• **Problem**
In the records below, find each line holding the word "site" and copy it.

+---+

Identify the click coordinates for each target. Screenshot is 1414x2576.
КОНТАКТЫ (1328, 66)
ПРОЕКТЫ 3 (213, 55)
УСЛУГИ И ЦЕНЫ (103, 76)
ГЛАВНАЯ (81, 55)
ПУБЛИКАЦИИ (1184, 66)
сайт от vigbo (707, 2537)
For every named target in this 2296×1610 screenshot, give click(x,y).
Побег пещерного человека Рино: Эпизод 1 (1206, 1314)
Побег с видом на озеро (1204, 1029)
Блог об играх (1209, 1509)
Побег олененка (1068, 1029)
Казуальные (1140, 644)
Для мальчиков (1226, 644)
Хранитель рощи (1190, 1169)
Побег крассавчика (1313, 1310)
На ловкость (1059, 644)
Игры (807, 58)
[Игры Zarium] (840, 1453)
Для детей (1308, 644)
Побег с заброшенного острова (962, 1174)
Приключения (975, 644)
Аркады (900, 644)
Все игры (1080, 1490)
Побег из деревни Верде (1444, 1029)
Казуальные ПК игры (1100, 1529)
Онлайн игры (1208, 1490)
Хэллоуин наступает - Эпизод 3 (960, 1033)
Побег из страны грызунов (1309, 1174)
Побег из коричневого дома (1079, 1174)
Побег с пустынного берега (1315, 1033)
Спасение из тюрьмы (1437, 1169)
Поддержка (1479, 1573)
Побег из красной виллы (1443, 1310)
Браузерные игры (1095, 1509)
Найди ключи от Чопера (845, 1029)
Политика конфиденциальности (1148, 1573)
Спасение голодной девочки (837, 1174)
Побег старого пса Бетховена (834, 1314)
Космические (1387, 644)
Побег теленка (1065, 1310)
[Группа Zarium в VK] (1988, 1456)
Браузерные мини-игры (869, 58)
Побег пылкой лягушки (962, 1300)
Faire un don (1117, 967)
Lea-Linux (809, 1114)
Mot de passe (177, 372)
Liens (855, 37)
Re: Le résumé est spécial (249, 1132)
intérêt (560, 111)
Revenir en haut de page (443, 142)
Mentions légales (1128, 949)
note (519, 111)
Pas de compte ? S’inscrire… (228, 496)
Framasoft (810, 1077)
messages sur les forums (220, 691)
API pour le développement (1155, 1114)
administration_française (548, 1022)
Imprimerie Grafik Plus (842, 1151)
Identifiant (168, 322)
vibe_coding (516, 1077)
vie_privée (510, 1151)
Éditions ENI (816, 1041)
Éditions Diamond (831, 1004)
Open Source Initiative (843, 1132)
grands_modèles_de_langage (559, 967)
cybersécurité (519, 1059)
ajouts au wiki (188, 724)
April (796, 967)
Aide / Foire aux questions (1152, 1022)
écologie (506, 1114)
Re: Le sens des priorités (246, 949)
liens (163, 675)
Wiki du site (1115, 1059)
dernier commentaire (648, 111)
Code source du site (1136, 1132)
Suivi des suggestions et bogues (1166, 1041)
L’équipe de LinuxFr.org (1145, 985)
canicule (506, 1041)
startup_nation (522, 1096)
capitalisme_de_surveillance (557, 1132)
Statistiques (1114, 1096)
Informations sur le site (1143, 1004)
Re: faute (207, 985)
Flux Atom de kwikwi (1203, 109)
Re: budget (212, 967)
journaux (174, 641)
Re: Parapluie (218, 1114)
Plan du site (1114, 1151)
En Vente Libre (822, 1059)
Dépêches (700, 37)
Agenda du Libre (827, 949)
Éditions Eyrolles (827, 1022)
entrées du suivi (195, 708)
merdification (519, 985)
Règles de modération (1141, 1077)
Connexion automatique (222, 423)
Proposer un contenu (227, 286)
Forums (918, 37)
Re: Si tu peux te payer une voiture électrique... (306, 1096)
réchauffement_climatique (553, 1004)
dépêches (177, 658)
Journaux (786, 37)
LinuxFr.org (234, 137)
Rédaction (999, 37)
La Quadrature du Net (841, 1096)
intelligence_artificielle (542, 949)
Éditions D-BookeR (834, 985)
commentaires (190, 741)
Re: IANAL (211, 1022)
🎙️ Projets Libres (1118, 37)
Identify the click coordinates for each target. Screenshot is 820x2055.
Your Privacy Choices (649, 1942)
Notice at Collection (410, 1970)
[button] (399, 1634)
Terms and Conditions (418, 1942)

+---+

• **Answer to this task**
Wiki du site (1115, 1059)
Code source du site (1136, 1132)
Informations sur le site (1143, 1004)
Plan du site (1114, 1151)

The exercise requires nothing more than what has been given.